ARTICLE:
Exploring cinema, censorship and its impact

December 03, 2013 12:13 am | Updated 12:13 am IST

Censorium by William Mazzarella

Censorium by William Mazzarella

Cinema is unarguably the most powerful medium of the present with tremendous affective and performative potential. In terms of performance art-forms evolving from myth to modernity, from ritual to theatre, cinema has grabbed the space within and outside the human mind. Small wonder that within a few years of its emergence, the medium has swiftly seeped through the corners of the open edge of mass publicity through its performative dispensations, namely the element of anonymity that characterizes any public communication in the age of mass publics: in the sense that what makes cinematic communication public is not just that “it addresses me” by way of public channel, but also that “it addresses me insofar as it also, and by the same token, addresses unknown others” in the shared public sphere.

Barring perhaps the ubiquitous internet and social networks, cinema’s role thus in creating a symbolic authority has only increased over the years in the collective sphere in a sort of geometric progression. But the reach that this wields is so often curtailed and constricted by the powers that be. Technically freedom of art-forms and their power of expression reside in the people and the state that is their political expression. But in actual practice who is it that articulates it? Who sanctions the energy that is palpable in the streets and theatres, its legitimate expressions? Politicians? Activists? Movie Stars? MNCs? Courts? Censors?

TASK DETAILS:
Answer these questions using the article on cinema and censorship above:
1. Which book does the article name, and who wrote it?
2. What does the article name as a possible exception to cinema's growing role in creating a symbolic authority?
3. According to the article, where do the freedom of art-forms and their power of expression technically reside?

[Dataset rows]

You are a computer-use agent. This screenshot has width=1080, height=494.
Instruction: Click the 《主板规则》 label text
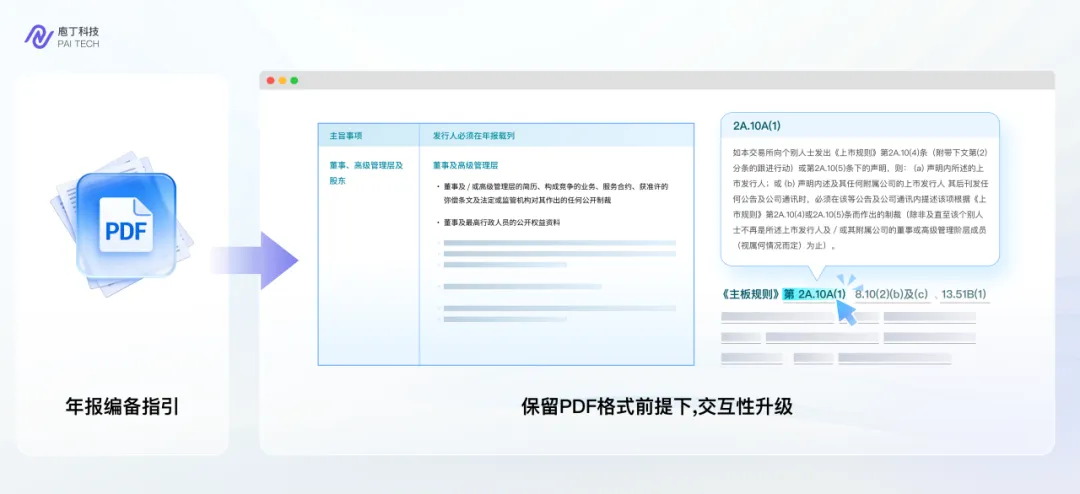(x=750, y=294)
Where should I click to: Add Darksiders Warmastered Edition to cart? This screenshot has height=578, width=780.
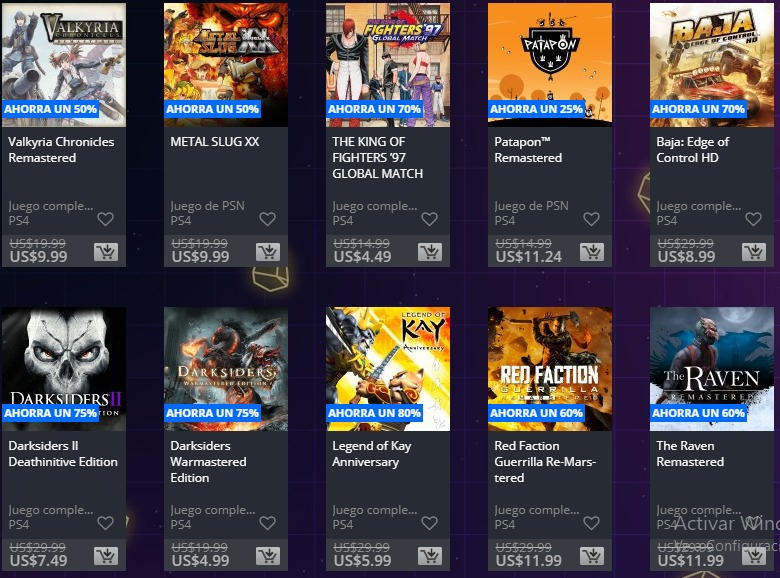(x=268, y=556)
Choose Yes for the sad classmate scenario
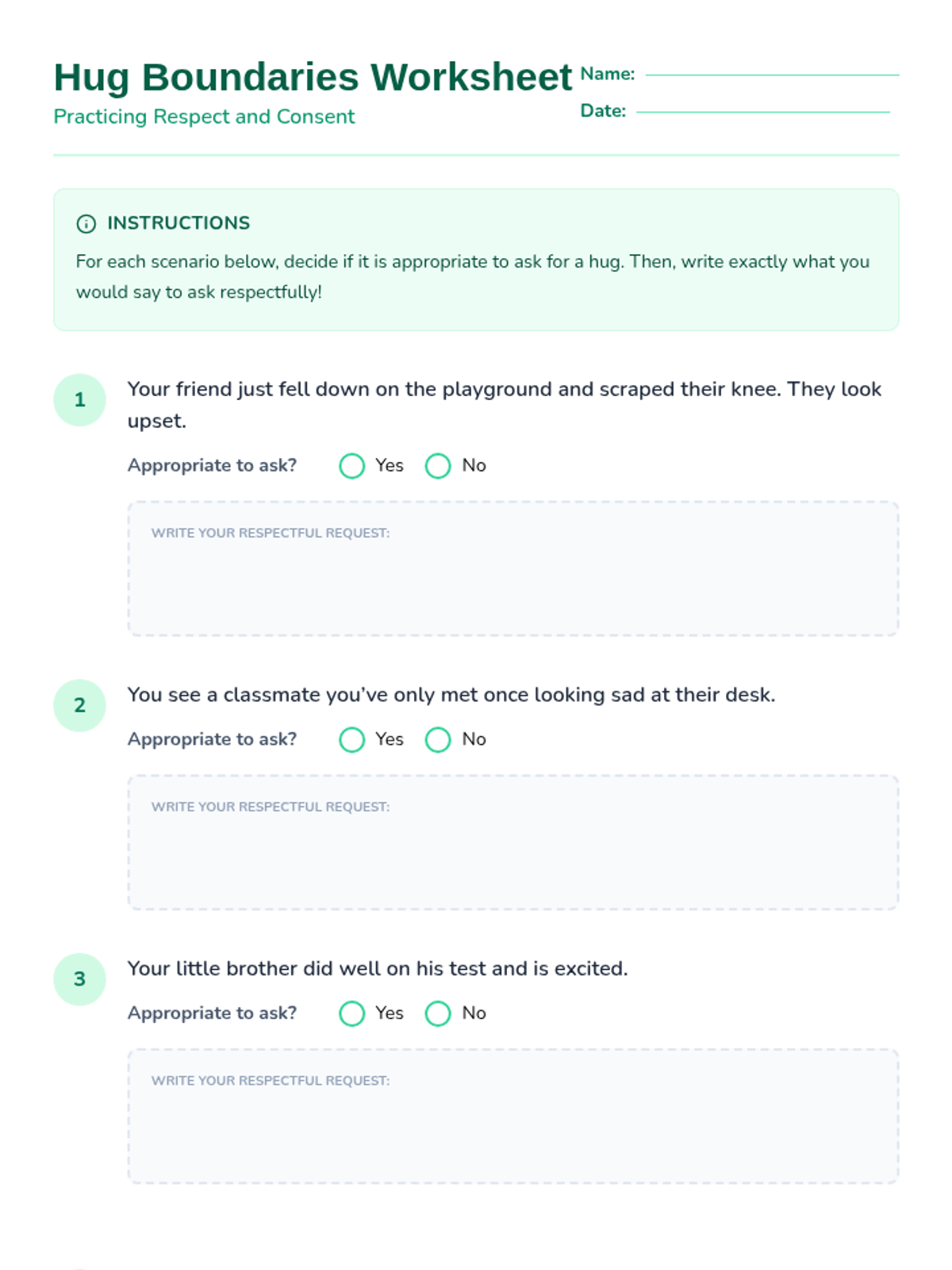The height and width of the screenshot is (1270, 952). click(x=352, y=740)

THE REPLY:
1. Censorium, by William Mazzarella.
2. The ubiquitous internet and social networks.
3. In the people and the state that is their political expression.